• Task prompt:
Write the records out again in full, word for word.
***
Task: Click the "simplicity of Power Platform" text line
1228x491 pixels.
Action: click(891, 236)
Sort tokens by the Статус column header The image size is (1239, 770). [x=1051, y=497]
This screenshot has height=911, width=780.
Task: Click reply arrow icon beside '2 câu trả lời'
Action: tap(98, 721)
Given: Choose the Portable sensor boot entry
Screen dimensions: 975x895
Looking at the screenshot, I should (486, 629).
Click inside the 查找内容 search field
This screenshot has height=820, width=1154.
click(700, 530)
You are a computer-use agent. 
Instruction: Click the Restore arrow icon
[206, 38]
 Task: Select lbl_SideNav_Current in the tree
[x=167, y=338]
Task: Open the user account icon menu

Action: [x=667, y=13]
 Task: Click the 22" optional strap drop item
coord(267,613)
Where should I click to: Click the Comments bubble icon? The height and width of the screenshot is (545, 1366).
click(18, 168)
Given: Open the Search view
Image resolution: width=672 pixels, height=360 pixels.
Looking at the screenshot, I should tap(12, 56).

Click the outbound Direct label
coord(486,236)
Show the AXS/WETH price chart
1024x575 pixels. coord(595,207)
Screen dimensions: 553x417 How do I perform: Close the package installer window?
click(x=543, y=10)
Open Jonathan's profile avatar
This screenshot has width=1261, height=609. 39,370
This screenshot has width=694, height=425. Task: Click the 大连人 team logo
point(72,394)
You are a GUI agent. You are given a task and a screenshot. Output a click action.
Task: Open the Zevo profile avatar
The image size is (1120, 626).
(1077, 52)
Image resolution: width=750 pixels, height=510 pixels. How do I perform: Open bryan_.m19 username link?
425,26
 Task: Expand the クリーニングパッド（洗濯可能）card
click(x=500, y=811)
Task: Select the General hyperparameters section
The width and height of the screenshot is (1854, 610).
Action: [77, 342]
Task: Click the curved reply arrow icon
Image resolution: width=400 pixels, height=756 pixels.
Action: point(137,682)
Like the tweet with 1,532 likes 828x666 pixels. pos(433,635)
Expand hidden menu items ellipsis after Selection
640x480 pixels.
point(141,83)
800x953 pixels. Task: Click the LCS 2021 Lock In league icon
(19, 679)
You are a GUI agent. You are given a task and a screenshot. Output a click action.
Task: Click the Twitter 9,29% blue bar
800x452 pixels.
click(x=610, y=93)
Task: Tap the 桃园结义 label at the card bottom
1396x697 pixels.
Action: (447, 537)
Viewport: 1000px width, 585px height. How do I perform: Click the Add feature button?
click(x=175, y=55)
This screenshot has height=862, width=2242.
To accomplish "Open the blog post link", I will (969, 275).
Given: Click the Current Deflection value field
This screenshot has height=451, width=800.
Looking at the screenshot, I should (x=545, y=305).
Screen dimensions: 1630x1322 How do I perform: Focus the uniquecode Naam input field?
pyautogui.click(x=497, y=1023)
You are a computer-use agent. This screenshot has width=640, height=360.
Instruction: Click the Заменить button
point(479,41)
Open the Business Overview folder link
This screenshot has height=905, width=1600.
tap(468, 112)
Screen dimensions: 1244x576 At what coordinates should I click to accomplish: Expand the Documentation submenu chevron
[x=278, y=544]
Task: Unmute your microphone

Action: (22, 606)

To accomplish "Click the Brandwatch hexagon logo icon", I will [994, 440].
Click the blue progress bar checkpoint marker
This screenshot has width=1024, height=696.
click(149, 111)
***
• Answer space:
Task: Click the "simplicity of Power Platform" text line
1228x491 pixels.
Action: click(891, 236)
Sort tokens by the Статус column header The image size is (1239, 770). [x=1051, y=497]
This screenshot has height=911, width=780.
Task: Click reply arrow icon beside '2 câu trả lời'
Action: tap(98, 721)
Given: Choose the Portable sensor boot entry
Screen dimensions: 975x895
Looking at the screenshot, I should (486, 629).
Click inside the 查找内容 search field
This screenshot has height=820, width=1154.
click(700, 530)
You are a computer-use agent. 
Instruction: Click the Restore arrow icon
[206, 38]
 Task: Select lbl_SideNav_Current in the tree
[x=167, y=338]
Task: Open the user account icon menu

Action: [x=667, y=13]
 Task: Click the 22" optional strap drop item
coord(267,613)
Where should I click to: Click the Comments bubble icon? The height and width of the screenshot is (545, 1366).
click(18, 168)
Given: Open the Search view
Image resolution: width=672 pixels, height=360 pixels.
Looking at the screenshot, I should tap(12, 56).

Click the outbound Direct label
coord(486,236)
Show the AXS/WETH price chart
1024x575 pixels. coord(595,207)
Screen dimensions: 553x417 How do I perform: Close the package installer window?
click(x=543, y=10)
Open Jonathan's profile avatar
This screenshot has width=1261, height=609. 39,370
This screenshot has width=694, height=425. Task: Click the 大连人 team logo
point(72,394)
You are a GUI agent. You are given a task and a screenshot. Output a click action.
Task: Open the Zevo profile avatar
The image size is (1120, 626).
(1077, 52)
Image resolution: width=750 pixels, height=510 pixels. How do I perform: Open bryan_.m19 username link?
425,26
 Task: Expand the クリーニングパッド（洗濯可能）card
click(x=500, y=811)
Task: Select the General hyperparameters section
The width and height of the screenshot is (1854, 610).
Action: [77, 342]
Task: Click the curved reply arrow icon
Image resolution: width=400 pixels, height=756 pixels.
Action: point(137,682)
Like the tweet with 1,532 likes 828x666 pixels. pos(433,635)
Expand hidden menu items ellipsis after Selection
640x480 pixels.
point(141,83)
800x953 pixels. Task: Click the LCS 2021 Lock In league icon
(19, 679)
You are a GUI agent. You are given a task and a screenshot. Output a click action.
Task: Click the Twitter 9,29% blue bar
800x452 pixels.
click(x=610, y=93)
Task: Tap the 桃园结义 label at the card bottom
1396x697 pixels.
Action: (447, 537)
Viewport: 1000px width, 585px height. How do I perform: Click the Add feature button?
click(x=175, y=55)
This screenshot has height=862, width=2242.
To accomplish "Open the blog post link", I will (969, 275).
Given: Click the Current Deflection value field
This screenshot has height=451, width=800.
Looking at the screenshot, I should (x=545, y=305).
Screen dimensions: 1630x1322 How do I perform: Focus the uniquecode Naam input field?
pyautogui.click(x=497, y=1023)
You are a computer-use agent. This screenshot has width=640, height=360.
Instruction: Click the Заменить button
point(479,41)
Open the Business Overview folder link
This screenshot has height=905, width=1600.
tap(468, 112)
Screen dimensions: 1244x576 At what coordinates should I click to accomplish: Expand the Documentation submenu chevron
[x=278, y=544]
Task: Unmute your microphone

Action: (22, 606)

To accomplish "Click the Brandwatch hexagon logo icon", I will [994, 440].
Click the blue progress bar checkpoint marker
This screenshot has width=1024, height=696.
click(149, 111)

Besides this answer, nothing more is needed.